Günümüzde Dostoyevski ve Tolstoy’un gölgesinde kalmış olan bu büyük yazar, yaşadığı dönemde Avrupa’da tanınan bir yazardı. Ve bu iki diğer yazar kadar büyüktür.
Rus edebiyatında 1860’lardan 1880’lere kadar olan döneme birçok büyük yazar damgasını vurmuştur özellikle roman alanında. “Devrimci radikalleşme yılları” olarak da nitelenen bu yıllarda ortaya çıkan büyük yazarlardan birisi de Ivan Turgenyev’dir. “Gümüş Çağ” olarak da adlandırılan bu dönem Rus romanında bir patlamadır. Dostoyevski’nin “Roman sanatını biz Batı’dan aldık, ama ona Rus ruhunu kattık” dediği gibidir tam da o dönemin gerçekliği.
Aristokrat bir aileden gelen ve bir malikanede büyüyen Turgenyev daha çocukluğundan itibaren yaptığı gözlemleri, sonraki yıllarda yapıtlarında dile getirmiştir. Kölelik düzeninin köylüler üzerindeki yıkıcı etkisini yansıtmaya çalışmıştır gözlemlerinden yola çıkarak. Nabokov’un yazdığına göre Turgenyev, annesinin ölümünden sonra hizmetindeki tüm hizmetkârları serbest bıraktı, köleliğe karşı çıktı.

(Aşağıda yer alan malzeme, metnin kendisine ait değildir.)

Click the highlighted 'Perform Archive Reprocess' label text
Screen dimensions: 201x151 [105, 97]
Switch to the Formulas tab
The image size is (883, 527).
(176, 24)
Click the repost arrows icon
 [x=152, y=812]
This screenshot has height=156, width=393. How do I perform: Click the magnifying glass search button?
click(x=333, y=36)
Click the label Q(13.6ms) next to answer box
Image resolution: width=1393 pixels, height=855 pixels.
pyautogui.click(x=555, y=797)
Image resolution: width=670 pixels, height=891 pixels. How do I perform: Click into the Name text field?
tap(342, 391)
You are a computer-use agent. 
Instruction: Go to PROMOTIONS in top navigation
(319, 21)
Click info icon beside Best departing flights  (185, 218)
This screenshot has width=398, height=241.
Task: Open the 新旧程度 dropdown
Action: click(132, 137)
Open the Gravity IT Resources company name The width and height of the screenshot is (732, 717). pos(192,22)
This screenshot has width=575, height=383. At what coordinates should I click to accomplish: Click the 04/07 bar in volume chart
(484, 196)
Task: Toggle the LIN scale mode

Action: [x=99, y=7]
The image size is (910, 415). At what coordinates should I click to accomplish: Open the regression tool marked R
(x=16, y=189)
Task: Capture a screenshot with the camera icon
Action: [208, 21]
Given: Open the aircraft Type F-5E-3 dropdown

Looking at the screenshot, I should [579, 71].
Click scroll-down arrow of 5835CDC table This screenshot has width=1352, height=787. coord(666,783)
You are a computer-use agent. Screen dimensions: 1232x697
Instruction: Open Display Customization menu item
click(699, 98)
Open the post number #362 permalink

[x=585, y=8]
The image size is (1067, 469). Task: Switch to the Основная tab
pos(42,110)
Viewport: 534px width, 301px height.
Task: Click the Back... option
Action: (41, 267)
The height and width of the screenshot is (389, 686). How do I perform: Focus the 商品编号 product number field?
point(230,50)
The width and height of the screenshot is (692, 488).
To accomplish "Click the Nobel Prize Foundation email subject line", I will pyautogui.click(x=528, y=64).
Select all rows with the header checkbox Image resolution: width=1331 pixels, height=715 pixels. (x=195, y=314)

Aristokrat ve varlıklı ailelerden gelen Turgenyev ve Tolstoy’dan farklı olarak Dostoyevski bir hekimin oğludur ve hayatı boyunca yoksul bir biçimde yaşar, para sıkıntısı çeker.
Günümüzde Dostoyevski ve Tolstoy’un gölgesinde kalmış olan bu büyük yazar, yaşadığı dönemde Avrupa’da tanınan bir yazardı. Ve bu iki diğer yazar kadar büyüktür.
Turgenyev’in başyapıtı “Babalar ve Oğullar” özellikle o dönemi yansıtması anlamında önemlidir. Dönemin devrimci radikal ortamını yansıtır. Bu kitaptan yıllar önce etkilenmiş ve bazı kitaplarımda göndermeler yapmıştım.
Bu dönemde yazarlar daha çok Avrupa edebiyatından etkilenmişlerdir. Fransızca bilmelerinden kaynaklı da, daha çok Fransız edebiyatı etkili olmuştur. “Doğal Okul”dan çıkan büyük yazarlar gerçekçi bir tarzı benimsemiş ve büyük romanlar yaratmışlardır. Tolstoy’un “Anna Karenina”sı, Dostoyevski’nin “Karamazov Kardeşler”i ve Turgenyev’in “Babalar ve Oğullar”ı ilk aklıma gelenler. Dostoyevksi ile Tolstoy hiç yüz yüze karşılamamalarına karşın, Turgenyev her ikisi ile de yüz yüze karşılaşıp, sohbet etmiştir.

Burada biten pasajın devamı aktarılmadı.